[llvm-branch-commits] [llvm] a3aee26 - [GlobalISel] Fix multiply with overflow intrinsics legalization generating invalid MIR.

Wed Sep 30 04:13:26 PDT 2020

Author: Amara Emerson
Date: 2020-09-30T13:05:48+02:00
New Revision: a3aee2678d07e249dca18493d2acd898eefd48dd

URL: https://github.com/llvm/llvm-project/commit/a3aee2678d07e249dca18493d2acd898eefd48dd
DIFF: https://github.com/llvm/llvm-project/commit/a3aee2678d07e249dca18493d2acd898eefd48dd.diff

LOG: [GlobalISel] Fix multiply with overflow intrinsics legalization generating invalid MIR.
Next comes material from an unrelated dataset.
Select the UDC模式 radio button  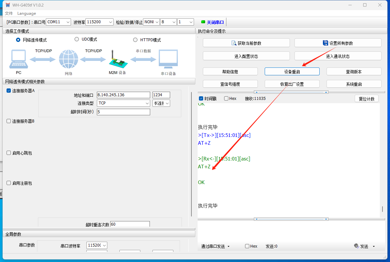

During lowering of G_UMULO and friends, the previous code moved the builder's
insertion point to be after the legalizing instruction. When that happened, if
there happened to be a "G_CONSTANT i32 0" immediately after, the CSEMIRBuilder
would try to find that constant during the buildConstant(zero) call, and since
it dominates itself would return the iterator unchanged, even though the def
of the constant was *after* the current insertion point. This resulted in the
compare being generated *before* the constant which it was using.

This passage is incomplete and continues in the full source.